[Задание] Какую сумму, согласно отрывку о Багдаде, истратили на взятки высшим армейским чинам Ирака?

Приближаться к американцам нам не рекомендовали. На них регулярно нападали, в ответ солдаты начинали стрелять в разные стороны, надеясь попасть хоть в кого-то (иногда попадали и в боевиков, но чаще страдали мирные жители). С момента официального окончания войны не было ни одного спокойного дня. По словам американских журналистов, ежедневно с июня по август в одном Багдаде погибало от трех до пяти солдат армии США. Однако армейское командование не включало в статистику покалеченных, раненых и умерших в госпитале, пропавших без вести или «погибших в результате террористических актов» (считать брошенную в конвой ручную гранату террористическим актом или нет – на усмотрение военного начальства, которое, как известно, не любит афишировать потери).
Между прочим, во время ведения боевых действий, американцы применяли то самое запрещенное оружие массового уничтожения (в том числе химическое и радиоактивное), в изготовлении которого обвиняли Саддама Хусейна. Подозрения против бывшего диктатора не подтвердились, а вот американским солдатам пришлось по ночам вывозить радиоактивный мусор, образовавшийся на месте некогда стоявших зданий, выкапывая на метр почву под ними, чтобы избежать скандалов с правозащитными организациями.
Столицу Ирака коалиционным войскам удалось взять относительно легко. Помогли 600 миллионов долларов, истраченные на взятки высшим армейским чинам Ирака. Я встречал иракцев, утверждающих, что видели своими глазами, как генералы и полковники приказывали солдатам сложить оружие и расходиться по домам, что многие с удовольствием и делали.

Багдад огромен (пять миллионов жителей), при 50-градусной жаре гулять по нему не просто. Маршруты местных автобусов понять еще сложнее. Многие дороги оказались перекрыты, маршруты изменены и даже местные жители не знали, что и куда ездит. На вопрос «как добраться до...» - неизменный ответ: «на такси». В шиитском квартале в самом начале улицы Саадун нас неоднократно предупреждали быть осторожнее – район неблагополучный. И действительно, сначала нас пытался закидать увесистыми камнями местный сумасшедший, его, на наше счастье, отогнали прохожие. Потом какой-то мальчишка махал у нас перед носом палкой с примотанными скотчем ножами, видимо просто пугая. Мы зашли в аптеку, чтобы узнать, где находится редакция газеты Baghdad Bulletin, в этой газете расторопный американский репортер уже успел напечатать статью о нас. Пока фармацевты с умным видом изучали записанный на листочке адрес, в задней комнате аптеки шла борьба: кому-то вязали руки, а человек кричал и отбивался.
Пешком ходить расхотелось. Но местные чадящие автобусы тоже не радовали. В них было шумно и душно. Еще там были предусмотрены пепельницы возле каждого сиденья, а значит, разрешалось курить. Пассажиры пользовались этим без зазрения совести. Из-за жары окна держали постоянно открытыми, и ветер раздувал пепел по всему салону. Главное было – беречь глаза.

[Данные]
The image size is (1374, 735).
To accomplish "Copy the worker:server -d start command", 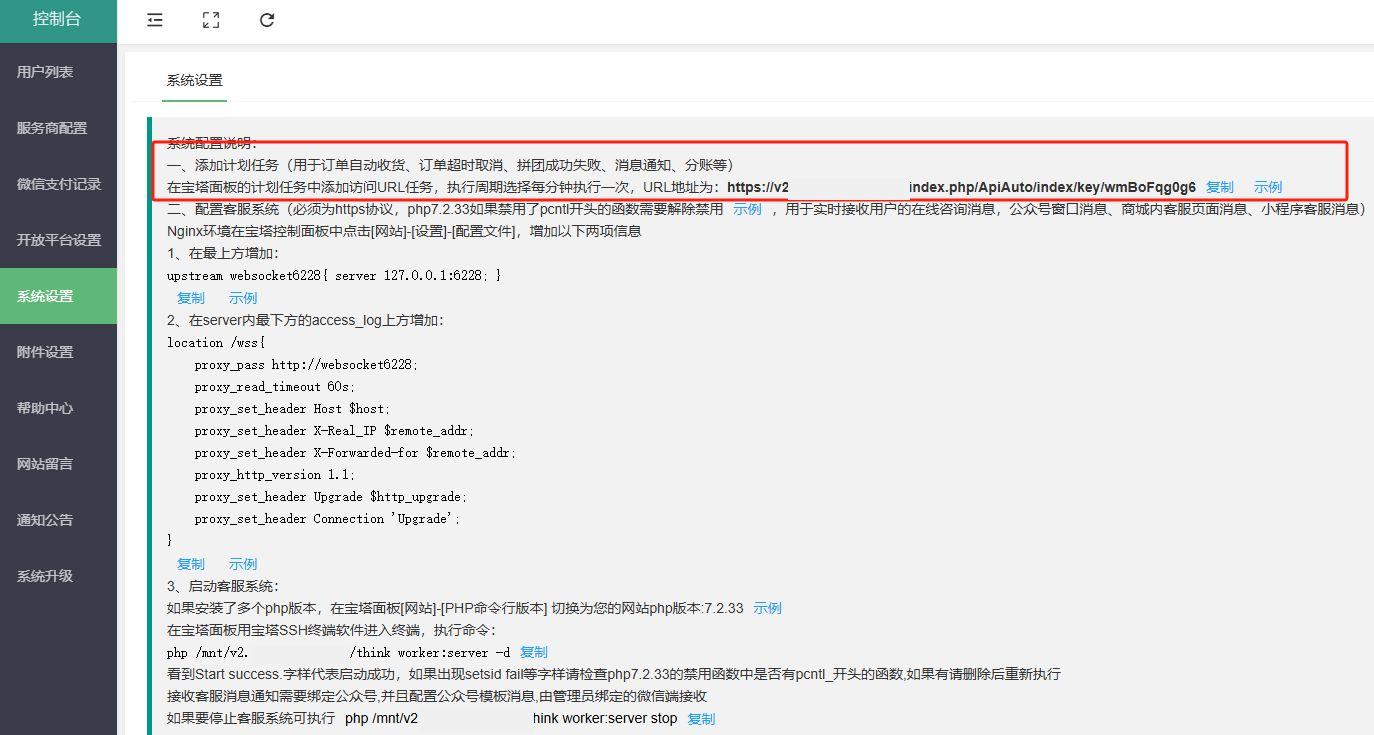I will (x=534, y=652).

[Ответ] 600 миллионов долларов.